TRAMA
La piccola Lisa parla con un immaginario fratello che si celerebbe dietro la carta da parati della sua cameretta. Un incidente di auto uccide la bimba, la casa in cui viveva viene abbattuta, la creatura immaginaria esce allo scoperto e cerca di inserirsi nel mondo reale.
RECENSIONI
Non starò a spaccare il capello in quattro e quindi non mi impegnerò a illustrare in quali punti questo film disattende il "voto di castità" di Von Trier e soci. Più volte ho tenuto a sottolineare il mero carattere provocatorio della faccenda Dogma 95, come le ferree (?) regole scaturite dal movimento vogliano essere, più che dei limiti ai cineasti, una sorta di stimolo, delle maliziose trappole da aggirare o abbattere senza eccessivi scrupoli (del resto proprio il capo in testa con DANCER IN THE DARK ha liquidato la questione disattendendo il manifesto in maniera lampante). E' un fatto che non basta decidere di aderire a un programma (in questo caso piuttosto raffazzonato, se non ridanciano) per fare dei film interessanti e\o innovativi; viene quasi il sospetto che più che una filosofia filmica quella del Dogma sia (o, più probabilmente, stia diventando) un marchio di fabbrica riconoscibile e quindi più facilmente vendibile (e non si dica che questo film rivela che il "voto" può servire a rappresentare anche storie meno estreme e anticonvenzionali di quelle di Trier o di FESTEN, perchè di questo ci si era già accorti in MIFUNE di Kragh-Jacobsen). La storia del solito "idiota" (in senso dostoevskijiano più che trieriano) che mette a nudo ipocrisie e falsità, scolla e incolla relazioni umane, la cui purezza è oggetto amato e detestato, si snoda seguendo un tono favolistico che stupisce solo per il primo quarto d'ora e che poi, meccanizzandosi e esplorando alcune scontate possibilità di sviluppo, si dilata inutilmente. La svolta tramica, che riavvolge la vicenda, lascia perplessi, il film stufa presto e i diktat dogmatici si fanno ancora una volta semplice confezione, programmaticamente sciatta, che non può, di per sé sola, nobilitare il prodotto né tantomeno risollevarne le sorti.

Dogma in favola
Il provocatorio "Dogma 95", continua a fare proseliti. Questa volta però il risultato è più morbido, anche perché le rigide regole imposte dal manifesto, sottoscritto da Lars Von Trier e altri registi danesi, subiscono più di una concessione: la fotografia è nitida, le poche sgranature servono per differenziare i punti di vista; la macchina da presa è quasi sempre ferma e non gira vorticosamente da un volto all'altro in cerca di stordimento e stupore; anche la musica (il suono del carillon che accompagna la crescita dell'uomo-bambino) viene utilizzata in modo non propriamente diegetico. Ma la cosa che più stupisce è che il tono, nonostante un'atmosfera cupa e poco rassicurante, è incredibilmente leggero e non volge alla tragedia.

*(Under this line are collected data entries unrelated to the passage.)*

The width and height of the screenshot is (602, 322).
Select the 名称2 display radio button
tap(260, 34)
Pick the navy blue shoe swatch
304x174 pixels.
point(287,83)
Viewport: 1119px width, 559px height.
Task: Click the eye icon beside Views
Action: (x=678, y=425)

Si ipotizza infatti che un bambino mai nato, a causa di un aborto, abbia la possibilità di provare a vivere quando la sorellina muore in un incidente. Il novello uomo è una sorta di "Forrest Gump" danese: esternamente adulto, ma con il cervello di un bambino che non conosce nulla del mondo, perché nessuno glielo ha insegnato. Ecco quindi l'innocenza priva di moralità, scontrarsi con il rigore di un mondo in cui nessuna azione sfugge ad un'etichetta.
L'idea è interessante, ma non tutti gli sviluppi hanno la stessa verve, e in più di un caso le gag sono "telefonate" e un po' fini a se stesse. Fa comunque piacere evitare, per una volta, il binomio Dogma-Dramma.